EXERCISE INSTRUCTIONS: Give every entry again, word for word and in full.

DATA UNDER STUDY:
= Beginning of Section =
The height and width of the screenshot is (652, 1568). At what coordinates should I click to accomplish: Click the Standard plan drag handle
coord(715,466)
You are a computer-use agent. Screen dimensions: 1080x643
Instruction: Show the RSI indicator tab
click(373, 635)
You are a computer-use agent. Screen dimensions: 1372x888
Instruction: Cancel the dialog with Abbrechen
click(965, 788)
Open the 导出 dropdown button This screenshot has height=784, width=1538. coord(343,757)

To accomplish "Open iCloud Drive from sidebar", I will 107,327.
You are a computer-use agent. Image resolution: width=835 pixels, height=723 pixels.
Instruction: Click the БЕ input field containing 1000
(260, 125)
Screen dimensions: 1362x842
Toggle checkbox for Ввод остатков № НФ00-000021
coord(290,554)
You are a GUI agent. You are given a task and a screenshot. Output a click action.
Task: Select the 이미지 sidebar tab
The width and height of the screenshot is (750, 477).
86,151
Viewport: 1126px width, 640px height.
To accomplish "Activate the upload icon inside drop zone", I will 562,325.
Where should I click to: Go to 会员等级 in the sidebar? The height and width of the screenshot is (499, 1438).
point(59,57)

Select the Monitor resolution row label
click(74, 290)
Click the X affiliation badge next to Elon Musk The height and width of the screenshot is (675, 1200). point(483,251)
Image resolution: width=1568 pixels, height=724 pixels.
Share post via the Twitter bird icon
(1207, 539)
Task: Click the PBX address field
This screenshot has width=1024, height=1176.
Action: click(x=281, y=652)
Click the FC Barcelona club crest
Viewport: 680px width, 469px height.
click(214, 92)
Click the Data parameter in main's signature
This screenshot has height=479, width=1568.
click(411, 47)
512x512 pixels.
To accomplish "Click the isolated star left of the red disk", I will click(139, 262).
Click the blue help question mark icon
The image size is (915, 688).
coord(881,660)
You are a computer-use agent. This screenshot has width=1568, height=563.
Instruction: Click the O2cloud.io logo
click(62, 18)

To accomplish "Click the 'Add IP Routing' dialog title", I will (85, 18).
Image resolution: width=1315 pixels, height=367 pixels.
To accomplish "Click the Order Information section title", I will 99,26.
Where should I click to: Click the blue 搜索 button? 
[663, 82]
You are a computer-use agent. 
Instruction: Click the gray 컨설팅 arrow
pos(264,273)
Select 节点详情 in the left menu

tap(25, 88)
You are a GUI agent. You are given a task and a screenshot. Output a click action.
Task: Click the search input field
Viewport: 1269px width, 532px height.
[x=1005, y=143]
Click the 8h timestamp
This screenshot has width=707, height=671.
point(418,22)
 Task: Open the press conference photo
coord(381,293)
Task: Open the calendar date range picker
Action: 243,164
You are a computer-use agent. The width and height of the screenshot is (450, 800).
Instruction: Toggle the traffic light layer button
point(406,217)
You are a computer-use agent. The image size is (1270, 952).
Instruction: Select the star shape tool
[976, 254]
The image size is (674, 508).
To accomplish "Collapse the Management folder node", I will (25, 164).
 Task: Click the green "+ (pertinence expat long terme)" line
= End of Section =
EXPECTED OUTPUT:
The height and width of the screenshot is (652, 1568). At what coordinates should I click to accomplish: Click the Standard plan drag handle
coord(715,466)
You are a computer-use agent. Screen dimensions: 1080x643
Instruction: Show the RSI indicator tab
click(373, 635)
You are a computer-use agent. Screen dimensions: 1372x888
Instruction: Cancel the dialog with Abbrechen
click(965, 788)
Open the 导出 dropdown button This screenshot has height=784, width=1538. coord(343,757)

To accomplish "Open iCloud Drive from sidebar", I will 107,327.
You are a computer-use agent. Image resolution: width=835 pixels, height=723 pixels.
Instruction: Click the БЕ input field containing 1000
(260, 125)
Screen dimensions: 1362x842
Toggle checkbox for Ввод остатков № НФ00-000021
coord(290,554)
You are a GUI agent. You are given a task and a screenshot. Output a click action.
Task: Select the 이미지 sidebar tab
The width and height of the screenshot is (750, 477).
86,151
Viewport: 1126px width, 640px height.
To accomplish "Activate the upload icon inside drop zone", I will 562,325.
Where should I click to: Go to 会员等级 in the sidebar? The height and width of the screenshot is (499, 1438).
point(59,57)

Select the Monitor resolution row label
click(74, 290)
Click the X affiliation badge next to Elon Musk The height and width of the screenshot is (675, 1200). point(483,251)
Image resolution: width=1568 pixels, height=724 pixels.
Share post via the Twitter bird icon
(1207, 539)
Task: Click the PBX address field
This screenshot has width=1024, height=1176.
Action: click(x=281, y=652)
Click the FC Barcelona club crest
Viewport: 680px width, 469px height.
click(214, 92)
Click the Data parameter in main's signature
This screenshot has height=479, width=1568.
click(411, 47)
512x512 pixels.
To accomplish "Click the isolated star left of the red disk", I will click(139, 262).
Click the blue help question mark icon
The image size is (915, 688).
coord(881,660)
You are a computer-use agent. This screenshot has width=1568, height=563.
Instruction: Click the O2cloud.io logo
click(62, 18)

To accomplish "Click the 'Add IP Routing' dialog title", I will (85, 18).
Image resolution: width=1315 pixels, height=367 pixels.
To accomplish "Click the Order Information section title", I will 99,26.
Where should I click to: Click the blue 搜索 button? 
[663, 82]
You are a computer-use agent. 
Instruction: Click the gray 컨설팅 arrow
pos(264,273)
Select 节点详情 in the left menu

tap(25, 88)
You are a GUI agent. You are given a task and a screenshot. Output a click action.
Task: Click the search input field
Viewport: 1269px width, 532px height.
[x=1005, y=143]
Click the 8h timestamp
This screenshot has width=707, height=671.
point(418,22)
 Task: Open the press conference photo
coord(381,293)
Task: Open the calendar date range picker
Action: 243,164
You are a computer-use agent. The width and height of the screenshot is (450, 800).
Instruction: Toggle the traffic light layer button
point(406,217)
You are a computer-use agent. The image size is (1270, 952).
Instruction: Select the star shape tool
[976, 254]
The image size is (674, 508).
To accomplish "Collapse the Management folder node", I will (25, 164).
 Task: Click the green "+ (pertinence expat long terme)" line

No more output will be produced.